Contre les licenciements boursiers

De Toulouse à Porto, les travailleurs de Linde Gas en lutte pour sauver leurs emplois

Les travailleurs de Linde Gas, à Portet-sur-Garonne, sont en grève pour sauver leurs emplois. Une lutte qui prend un caractère international, puisque des travailleurs de l’entreprise à échelle européenne sont concernés.

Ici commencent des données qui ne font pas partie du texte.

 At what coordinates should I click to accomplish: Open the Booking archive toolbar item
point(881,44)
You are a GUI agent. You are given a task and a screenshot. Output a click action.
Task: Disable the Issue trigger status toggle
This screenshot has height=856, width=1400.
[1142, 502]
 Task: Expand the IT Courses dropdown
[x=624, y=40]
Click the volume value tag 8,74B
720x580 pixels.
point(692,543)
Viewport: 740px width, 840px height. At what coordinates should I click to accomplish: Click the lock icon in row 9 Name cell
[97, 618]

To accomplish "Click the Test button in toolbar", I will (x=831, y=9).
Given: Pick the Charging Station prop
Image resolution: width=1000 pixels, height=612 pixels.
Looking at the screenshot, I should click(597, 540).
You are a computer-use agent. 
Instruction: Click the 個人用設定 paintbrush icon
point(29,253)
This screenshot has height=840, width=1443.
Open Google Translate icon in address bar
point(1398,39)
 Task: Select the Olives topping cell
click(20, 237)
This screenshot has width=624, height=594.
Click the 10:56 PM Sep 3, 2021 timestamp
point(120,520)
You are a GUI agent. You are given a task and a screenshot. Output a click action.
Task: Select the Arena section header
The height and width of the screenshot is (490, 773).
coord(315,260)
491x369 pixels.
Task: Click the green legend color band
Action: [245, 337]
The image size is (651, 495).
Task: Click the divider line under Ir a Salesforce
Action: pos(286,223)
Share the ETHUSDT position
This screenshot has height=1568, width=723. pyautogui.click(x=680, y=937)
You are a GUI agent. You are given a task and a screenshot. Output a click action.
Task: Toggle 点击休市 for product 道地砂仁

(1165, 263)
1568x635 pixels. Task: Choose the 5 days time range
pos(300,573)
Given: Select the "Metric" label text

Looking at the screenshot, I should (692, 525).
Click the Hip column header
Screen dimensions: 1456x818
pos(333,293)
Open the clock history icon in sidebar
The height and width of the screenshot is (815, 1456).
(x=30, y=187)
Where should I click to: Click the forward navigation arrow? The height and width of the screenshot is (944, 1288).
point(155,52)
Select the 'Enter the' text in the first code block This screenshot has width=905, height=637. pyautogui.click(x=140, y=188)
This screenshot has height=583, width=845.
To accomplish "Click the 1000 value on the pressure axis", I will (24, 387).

Ce n’est pas la première fois que les travailleurs de Linde Gas à Portet-Sur-Garonne non loin de Toulouse sont menacés par la main financière qui plane sur leur entreprise. En 2015 déjà, une mobilisation et une grève continue avaient permis d’arracher la simple conservation d’une partie des emplois. Aujourd’hui, et déjà depuis près d’une semaine, c’est une mobilisation de bien plus grande ampleur qui prend place pour les salariés qui refusent à la fois la restructuration de l’entreprise et les velléités de leur mise en concurrence avec les travailleurs étrangers.

De véritables licenciements boursiers. C’est l’actuel projet de la firme Européenne qui, du fait des aspirations à la fusion technique avec le groupe américain Praxer forme la restructuration de ces emplois à l’échelle nationale et européenne. Alors que celle-ci menace, en France seulement, près de 160 emplois sur 740 à court terme, l’entreprise versait déjà en 2016 près de 20 millions d’euros de dividendes à ses actionnaires !

On peut imaginer que l’équivalent profit de l’entreprise de cette année sera encore plus élevé que celui de l’année 2016

À Toulouse, les personnels menacés sont essentiellement des centres de service que Linde a préféré remplacer, sous la stratégie devenue habituelle du Dumping Social par des centres placés à Porto au Portugal, où les salaires sont trois à quatre fois moins élevés. Dans une logique financière dévastatrice comme à son habitude, l’ultralibéralisme se décide à supprimer des emplois en culpabilisant les salariés : par manque de compétitivité, ceux-ci seraient remplacés par les salariés moins chers d’Europe.

On a pris conscience qu’ils travaillaient dans des conditions horribles en prenant contact avec nos homologues de Porto

Une voie qu’ont refusé les travailleurs à travers tous les sites du pays. Pour la première fois, l’ensemble des sites, alors que certains n’avaient pas suivi la mobilisation en 2015, se sont décidés à mettre en place une grève continue et illimitée. À Toulouse, l’intersyndicale (CFDT, CGC et CGT majoritaire à 60%) a porté d’une seule voix l’arrêt du travail pour près de 95% des salariés. C’est une véritable expérience de mobilisation que vivent ces travailleurs pour conserver leurs emplois. Une grève non seulement consciente de ses capacités sur la durée mais qui revêt aussi un aspect internationaliste en refusant la mise en concurrence par-delà les frontières. Comme l’explique le représentant CGT Stephane Cabrillac du site Toulousain, cette restructuration et la lutte pour leurs emplois qui en a découlé a amené les travailleurs de différentes filiales européennes à se rencontrer et à se concerter. Leur rencontre notamment avec les salariés Barcelonais, portugais ou encore hollandais fait office de tout premier contact aussi direct avec leurs homologues pour organiser collectivement la lutte pour la protection de leurs emplois au-delà des frontières.